EvoTrainer: LLMポリシーと訓練ハーネスの共進化による自律エージェント強化学習

要旨

自律的なLLM訓練はしばしばレシピ探索として位置づけられ、訓練ハーネスは大部分が静的である。この制約は、エージェンティック強化学習において特に顕著となる。そこでは、変化するボトルネックとスカラー報酬が多様な失敗モードを隠蔽する。本稿では、経験的フィードバックを通じてLLMポリシーと訓練側ハーネスを共進化させる自律的訓練フレームワーク「EvoTrainer」を提案する。具体的には、ロールアウトレベルの証拠を診断し、診断結果を修正し、介入策のバックテストを実施し、再利用可能なスキルを蓄積する。数学的推論、競技プログラミングのコード生成、リポジトリレベルのソフトウェア工学の各タスクで評価した結果、EvoTrainerは同一データ、コードベース、評価プロトコルの条件下で、人手設計の強化学習ベースラインと同等以上の性能を示し、特に長期的なエージェンティックソフトウェア工学において最大の改善を達成した。軌道分析により、保持された戦略が領域ごとに分岐すること、進化的診断が無効な高スコア分岐の昇格を防止すること、再利用可能なスキルが後の探索を形成することが明らかになった。自律的なLLM強化学習は、レシピ探索を超え、ポリシーとそれを解釈する訓練ハーネスの共同進化へと移行すべきである。

English

Autonomous LLM training is often framed as recipe search, which leaves the training harness largely static. This limitation sharpens in agentic RL, where shifting bottlenecks and scalar rewards mask diverse failure modes. We introduce EvoTrainer, an autonomous training framework that co-evolves LLM policies and training-side harnesses through empirical feedback: it diagnoses rollout-level evidence, revises diagnostics, backtests interventions, and accumulates reusable skills.

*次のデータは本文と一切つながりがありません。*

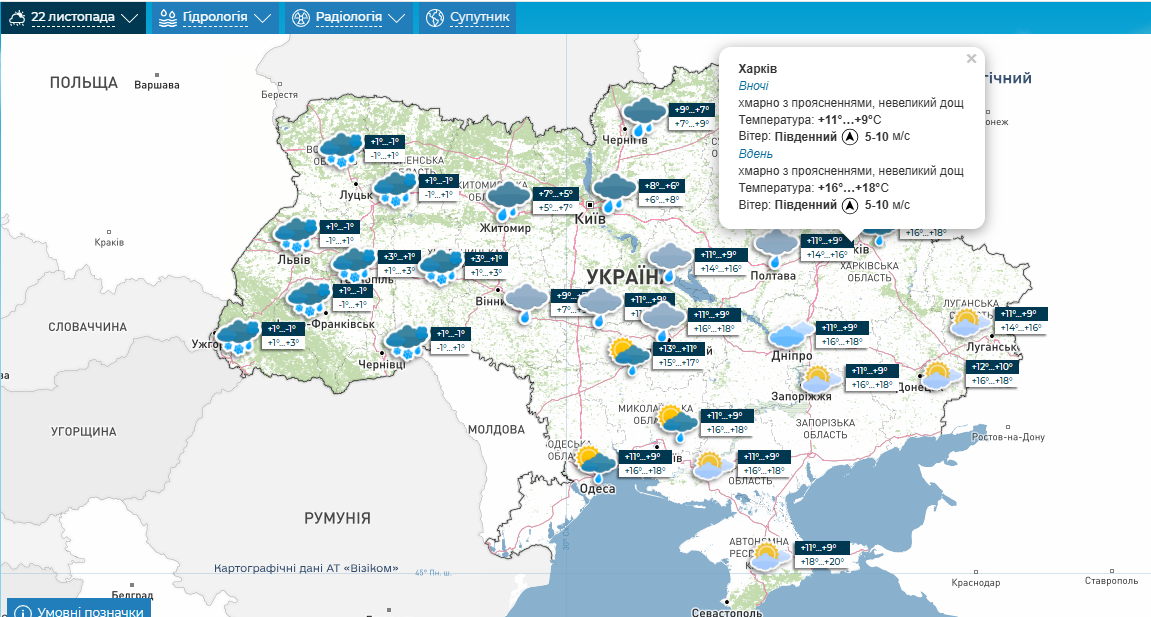Click the partly sunny icon near Луганськ
This screenshot has width=1151, height=617.
click(x=967, y=322)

Evaluated on mathematical reasoning, competitive-programming code generation, and repository-level software engineering, EvoTrainer matches or exceeds the human-engineered RL references under the same data, codebase, and evaluation protocol, with the largest gain on long-horizon agentic SWE. Trajectory analyses show that retained strategies diverge across domains, evolving diagnostics prevent invalid high-scoring branches from being promoted, and reusable skills shape later search. Autonomous LLM RL should move beyond recipe search toward joint evolution of policies and the training harnesses that interpret them.